▸ **Aim of the task**:
Transcribe the records below without any change, starting at the line containing "988x916 pixels." and continuing through the last line of the records, with both of those lines included.

********

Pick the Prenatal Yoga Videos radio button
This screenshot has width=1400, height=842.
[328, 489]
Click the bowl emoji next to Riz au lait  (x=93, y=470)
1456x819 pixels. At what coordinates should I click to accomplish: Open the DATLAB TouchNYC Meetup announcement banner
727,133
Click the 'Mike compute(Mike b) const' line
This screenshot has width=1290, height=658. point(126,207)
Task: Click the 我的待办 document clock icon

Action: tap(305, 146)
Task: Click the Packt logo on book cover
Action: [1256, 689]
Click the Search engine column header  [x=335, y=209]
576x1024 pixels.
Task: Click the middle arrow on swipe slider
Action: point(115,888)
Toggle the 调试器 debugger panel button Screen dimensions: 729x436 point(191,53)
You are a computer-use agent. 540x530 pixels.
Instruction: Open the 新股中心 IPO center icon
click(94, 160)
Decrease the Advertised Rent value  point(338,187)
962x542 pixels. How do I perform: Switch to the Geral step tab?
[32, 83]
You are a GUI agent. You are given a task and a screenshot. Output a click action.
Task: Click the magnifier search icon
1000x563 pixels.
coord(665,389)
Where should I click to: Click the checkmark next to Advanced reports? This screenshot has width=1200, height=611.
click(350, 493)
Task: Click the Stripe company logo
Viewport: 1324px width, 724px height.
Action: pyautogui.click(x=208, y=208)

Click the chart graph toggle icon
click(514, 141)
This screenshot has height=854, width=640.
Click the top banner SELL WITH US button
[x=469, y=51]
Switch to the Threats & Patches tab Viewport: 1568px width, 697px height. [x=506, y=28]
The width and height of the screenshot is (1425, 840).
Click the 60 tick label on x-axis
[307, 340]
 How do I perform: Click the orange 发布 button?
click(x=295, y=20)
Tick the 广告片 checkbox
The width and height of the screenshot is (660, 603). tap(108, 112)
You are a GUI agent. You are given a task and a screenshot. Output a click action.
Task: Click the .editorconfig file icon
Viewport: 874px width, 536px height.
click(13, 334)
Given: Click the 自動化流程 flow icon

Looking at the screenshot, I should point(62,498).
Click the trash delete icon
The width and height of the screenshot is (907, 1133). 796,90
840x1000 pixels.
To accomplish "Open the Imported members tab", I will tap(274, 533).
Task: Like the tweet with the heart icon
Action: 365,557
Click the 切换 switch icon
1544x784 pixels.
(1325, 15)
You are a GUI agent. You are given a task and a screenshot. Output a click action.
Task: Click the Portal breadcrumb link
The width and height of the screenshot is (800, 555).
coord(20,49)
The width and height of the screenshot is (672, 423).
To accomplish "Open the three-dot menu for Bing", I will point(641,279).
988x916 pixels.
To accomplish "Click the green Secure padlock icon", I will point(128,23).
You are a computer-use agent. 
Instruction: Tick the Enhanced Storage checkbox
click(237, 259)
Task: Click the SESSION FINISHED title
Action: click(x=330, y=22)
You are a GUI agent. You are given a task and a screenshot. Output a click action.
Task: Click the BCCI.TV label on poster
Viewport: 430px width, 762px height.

********

▸ **Full response**:
988x916 pixels.
To accomplish "Click the green Secure padlock icon", I will point(128,23).
You are a computer-use agent. 
Instruction: Tick the Enhanced Storage checkbox
click(237, 259)
Task: Click the SESSION FINISHED title
Action: click(x=330, y=22)
You are a GUI agent. You are given a task and a screenshot. Output a click action.
Task: Click the BCCI.TV label on poster
Viewport: 430px width, 762px height.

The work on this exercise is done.